Monday, 15 December 2014

Stonehenge: As Above, So Below by Paul Burley

Stonehenge: As Above, So Below 

by Paul Burley

Paul kindly sent me a copy of his book.

My first impression was very positive, it is a handsome book, well printed and illustrated. This is surprisingly important, there are books on Stonehenge I refuse to read because of their shoddy feel and look.

The book is thoroughly researched and referenced though some of the diagrams don't aid understanding as well as they could. Which is a shame as Paul's thesis is monumental in scope and importance. Nowhere does he spell it out in a few simple phrases so my paraphrase of it is that the ancient landscape around Stonehenge, especially the Long Barrows and Cursus, were laid out as a large map or representation of the stars and constellations. This is analogous to other ancient civilisations' spiritual respect for the cosmos.

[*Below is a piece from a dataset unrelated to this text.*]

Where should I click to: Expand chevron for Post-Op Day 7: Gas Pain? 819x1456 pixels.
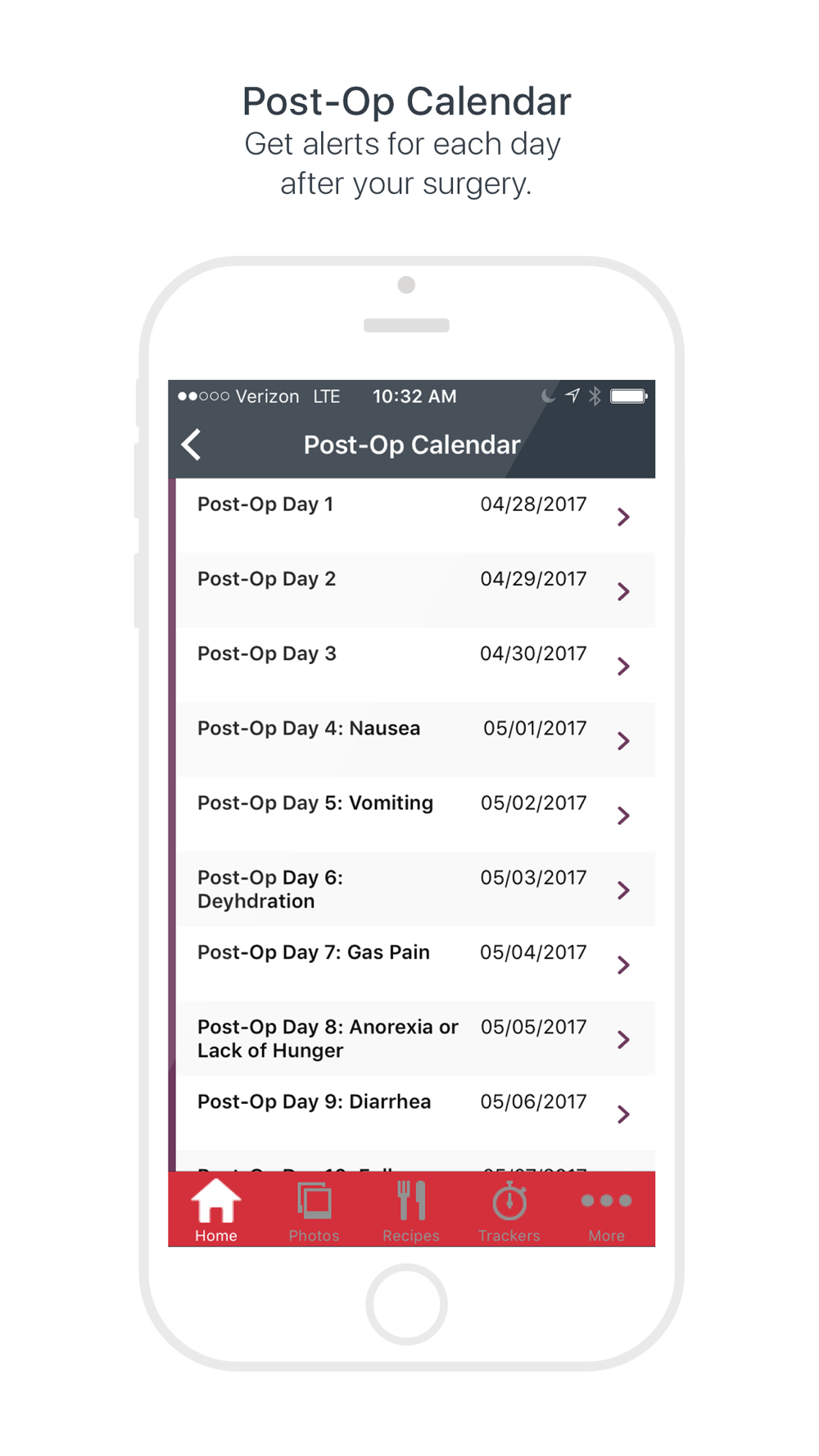pyautogui.click(x=623, y=965)
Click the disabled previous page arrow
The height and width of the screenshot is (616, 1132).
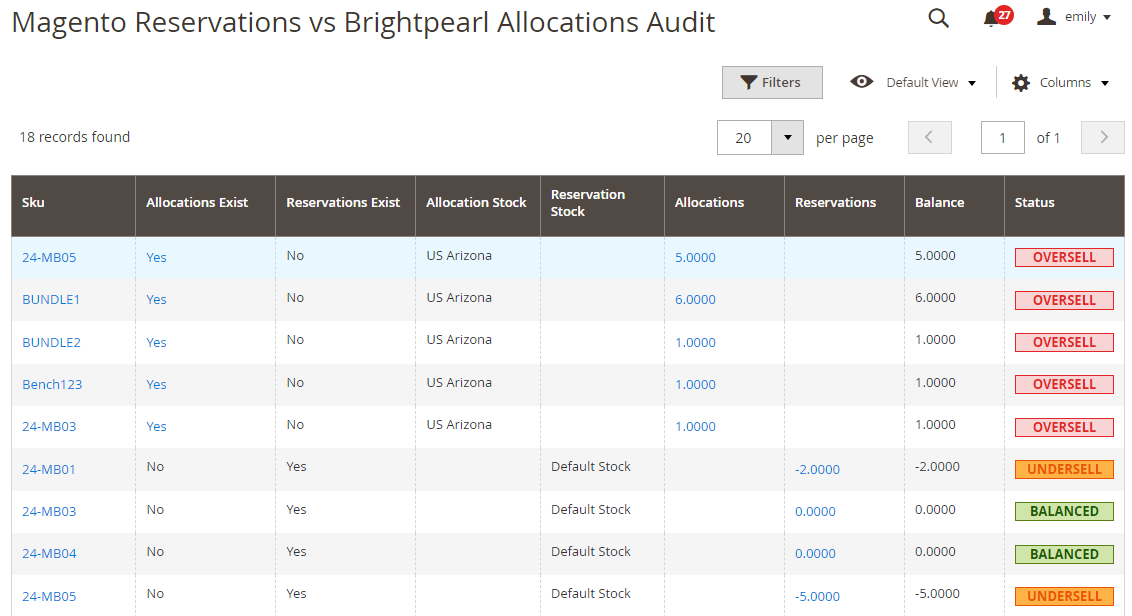click(x=929, y=137)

He analyses alignments and sightlines and angles to a great degree of precision, and this makes for a very interesting read. My regard for Stonehenge is more boringly mechanical than his lovingly told descriptions of rituals and how they may have been echoed at the site.

For me it was a bit too astronomically technical, but that would suit many researchers into Stonehenge. I found the lack of a clearly defined thesis made it hard to judge the claims being made and the potential counter arguments that the components of his astral map were too temporally distinct and diverse and so on, were not acknowledged. This left me with the feeling that the theory was only half argued and that I was unconvinced.

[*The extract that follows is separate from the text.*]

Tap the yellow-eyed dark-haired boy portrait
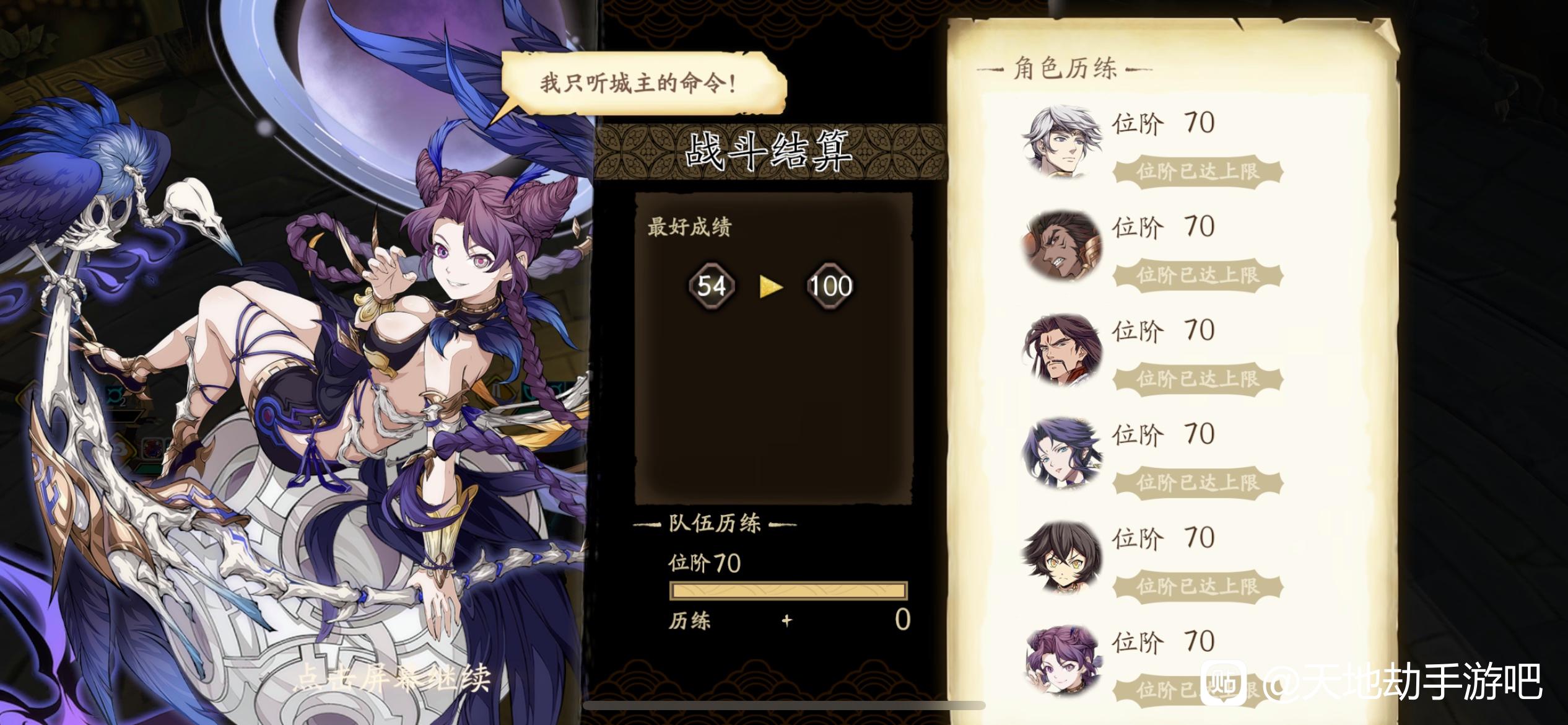 pyautogui.click(x=1061, y=556)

But I thoroughly enjoyed the book, I learned a lot and it made me think of the landscape in a different way, even if I didn't immediately become a full flown convert at first reading. For anyone interested in archeoastronomy and Stonehenge I can recommend it.


  1. Tim ,
    intrigued , I had an admittedly cursory listen to so maybe I missed some important points .
    it looks like the detail appears around 46:00 mins . It appears to be another case of cherry picking and ignoring what doesn’t fit . In relation to Stonehenge we find it with metrology and astronomy and in relation to landscape we get it with rock art , zodiacs and astronomy , all hugely contentious .
    In this case there are a group of major monuments from the period and in the same landscape that have simply been ignored e.g. Robin Hoods ball . lesser Cursus , The Avenue , Durrington Walls and some Long Barrows .
    The winter hexagon and Alnilam the central star in Orion’s belt are the basis for the pattern below .Alnilam is represented by Stonehenge but the two prominent stars either side in the belt are not represented . Looking at just three of the star /site representations it is clear that Aldebaran , which represents Coneybury henge , doesn’t really fit . I haven’t considered Capella which represents woodhenge or Procyon ,Pollux and Rigel which represent unnamed long barrows .I would like to . Would you mind having a look at saying what monuments they represent ? whatever they are it would still mean that other long barrows have been omitted .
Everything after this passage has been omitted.